Biofuels and Bioenergy

Biography

Biography: Vanessa Elisa Pinheiro

Abstract

The depletion of fossil fuels, costs and pollution have stimulated the search for alternative energy sources. The production of biogas from wastes is an alternative that contributes to the environment preservation and minimizes the dependence on fossil energy sources. Nevertheless, the use of lignocellulosic biomass through the anaerobic pathway of organic matter degradation usually requires a pretreatment, which leads to the solubilization of sugars and the removal of lignin. Thus, this study aimed to show which selected wastes (barley bagasse, sugar cane bagasse, elephant grass, thick orange pie, average orange pie, wheat bran, coffee grounds, orange peel, white sludge, vinasse, corn bran, soy bran, soy peel, cotton bran, cassava husk, cassava flour, banana peel, corn straw, sorghum stem, sorghum seed, entire plant sorghum and wet distiller grain) were the most hydrolyzable by amylase secreted by Aspergillus brasiliensis, A. tamarii Kita xylanase and cellulase from Trichoderma reesei, Novozymes^®. Later on, it was studied mixtures between these enzymes using simplex-centroid designs.
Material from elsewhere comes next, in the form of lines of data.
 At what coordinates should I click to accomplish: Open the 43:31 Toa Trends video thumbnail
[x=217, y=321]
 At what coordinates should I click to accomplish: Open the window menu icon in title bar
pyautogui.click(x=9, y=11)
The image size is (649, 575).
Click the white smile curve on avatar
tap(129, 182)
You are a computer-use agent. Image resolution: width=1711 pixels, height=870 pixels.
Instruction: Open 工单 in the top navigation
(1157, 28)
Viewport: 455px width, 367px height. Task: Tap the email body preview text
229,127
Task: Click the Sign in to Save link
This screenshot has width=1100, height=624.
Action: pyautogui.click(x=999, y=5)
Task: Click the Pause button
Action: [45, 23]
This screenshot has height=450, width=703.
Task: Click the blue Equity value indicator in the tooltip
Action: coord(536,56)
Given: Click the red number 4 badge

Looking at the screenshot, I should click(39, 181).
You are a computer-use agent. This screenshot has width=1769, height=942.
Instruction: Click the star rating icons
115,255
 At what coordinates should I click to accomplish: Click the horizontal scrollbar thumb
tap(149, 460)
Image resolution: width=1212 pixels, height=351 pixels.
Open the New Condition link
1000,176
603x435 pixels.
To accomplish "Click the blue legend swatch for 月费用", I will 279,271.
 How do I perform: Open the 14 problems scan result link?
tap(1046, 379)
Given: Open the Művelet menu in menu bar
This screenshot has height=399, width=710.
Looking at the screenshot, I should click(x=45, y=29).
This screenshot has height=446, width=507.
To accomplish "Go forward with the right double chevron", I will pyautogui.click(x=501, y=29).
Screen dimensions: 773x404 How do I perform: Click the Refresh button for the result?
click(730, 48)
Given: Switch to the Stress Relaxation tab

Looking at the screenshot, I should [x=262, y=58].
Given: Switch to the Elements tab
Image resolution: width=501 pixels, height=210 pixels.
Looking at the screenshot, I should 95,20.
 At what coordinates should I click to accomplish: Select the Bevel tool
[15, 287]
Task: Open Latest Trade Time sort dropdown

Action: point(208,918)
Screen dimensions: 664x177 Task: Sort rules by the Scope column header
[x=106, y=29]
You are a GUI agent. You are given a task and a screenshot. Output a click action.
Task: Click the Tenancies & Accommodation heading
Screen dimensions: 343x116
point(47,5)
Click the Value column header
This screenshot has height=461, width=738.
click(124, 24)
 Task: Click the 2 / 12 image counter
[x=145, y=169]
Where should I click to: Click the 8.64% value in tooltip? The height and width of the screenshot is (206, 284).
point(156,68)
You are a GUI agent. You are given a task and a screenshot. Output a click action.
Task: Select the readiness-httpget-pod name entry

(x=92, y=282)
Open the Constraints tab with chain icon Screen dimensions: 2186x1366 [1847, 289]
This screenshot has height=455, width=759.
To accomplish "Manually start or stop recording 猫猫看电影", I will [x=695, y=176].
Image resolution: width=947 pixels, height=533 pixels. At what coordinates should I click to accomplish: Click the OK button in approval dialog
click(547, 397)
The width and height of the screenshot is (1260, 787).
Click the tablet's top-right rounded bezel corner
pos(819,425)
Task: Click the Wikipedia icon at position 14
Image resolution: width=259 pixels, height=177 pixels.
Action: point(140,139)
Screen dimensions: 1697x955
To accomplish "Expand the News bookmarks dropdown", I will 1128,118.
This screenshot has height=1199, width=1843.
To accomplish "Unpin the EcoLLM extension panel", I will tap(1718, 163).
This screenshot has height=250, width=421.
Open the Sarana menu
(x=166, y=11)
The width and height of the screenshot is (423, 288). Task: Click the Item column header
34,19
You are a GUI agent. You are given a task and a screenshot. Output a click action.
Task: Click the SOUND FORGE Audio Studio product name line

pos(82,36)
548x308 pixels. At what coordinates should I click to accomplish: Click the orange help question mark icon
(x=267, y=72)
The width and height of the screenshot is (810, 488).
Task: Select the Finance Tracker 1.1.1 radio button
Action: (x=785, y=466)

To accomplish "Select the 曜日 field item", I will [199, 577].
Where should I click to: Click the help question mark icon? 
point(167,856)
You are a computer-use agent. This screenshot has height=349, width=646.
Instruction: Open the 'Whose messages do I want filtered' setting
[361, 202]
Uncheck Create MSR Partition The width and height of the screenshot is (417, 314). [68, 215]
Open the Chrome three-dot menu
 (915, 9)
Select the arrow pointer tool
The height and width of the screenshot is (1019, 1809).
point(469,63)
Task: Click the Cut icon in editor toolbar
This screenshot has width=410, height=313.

The most hydrolyzed waste by each enzyme separately applied and measured by DNS method at 50°C, 120rpm and incubation for 24hours were corn bran, banana peel, and sorghum seed. The simplex-centroid designs resulted in model equations and respective response surface contours. Amylase extract had a significant positive influence on corn bran, maximizing the reducing sugar yields when it was singly used. However, in all the three waste treatments, interactions between the three enzymatic extracts can be seen. These interactions were synergic or antagonistic depending on the treatment. In conclusion, it was observed that the enzymes significantly affect the waste hydrolyzes, applying either separately or in a consortium.